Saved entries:
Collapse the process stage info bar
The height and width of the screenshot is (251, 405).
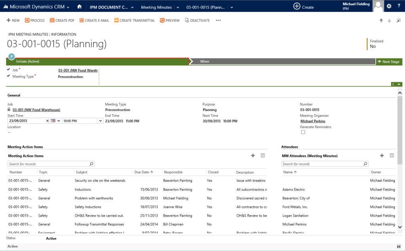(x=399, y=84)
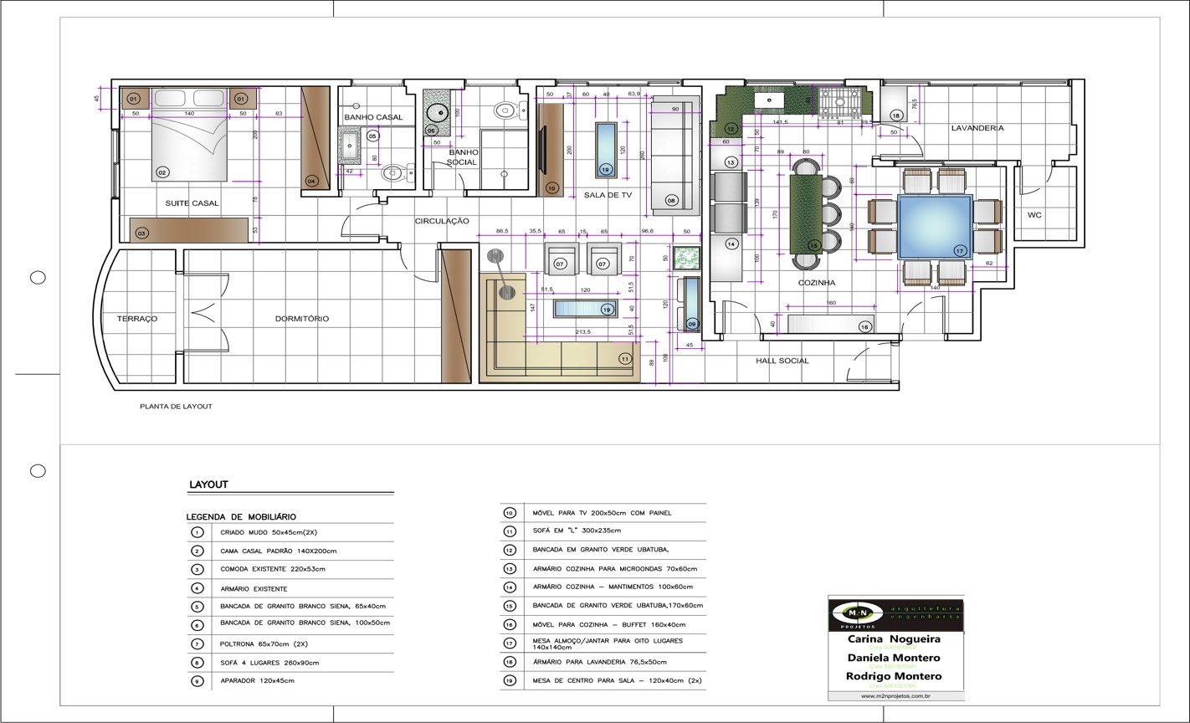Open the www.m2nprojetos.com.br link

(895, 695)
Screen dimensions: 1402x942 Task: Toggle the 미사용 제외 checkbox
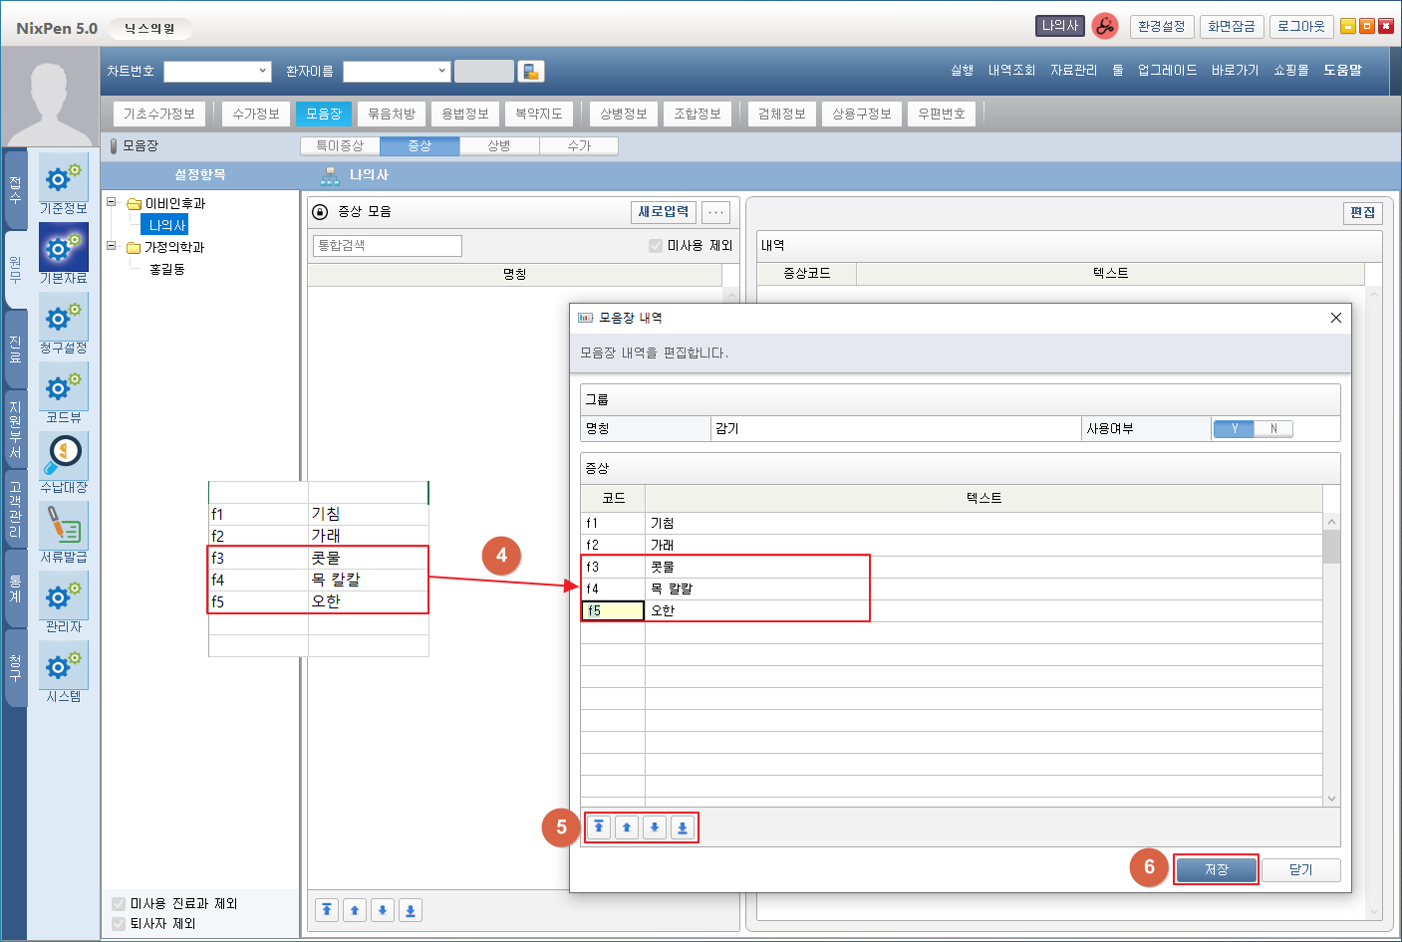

GOAL OF THE EXERCISE:
Repeat the full set of records exactly, and output no pictures.

THE ANSWER:
Collapse the process stage info bar
The height and width of the screenshot is (251, 405).
(x=399, y=84)
Open the www.m2nprojetos.com.br link

(895, 695)
Screen dimensions: 1402x942 Task: Toggle the 미사용 제외 checkbox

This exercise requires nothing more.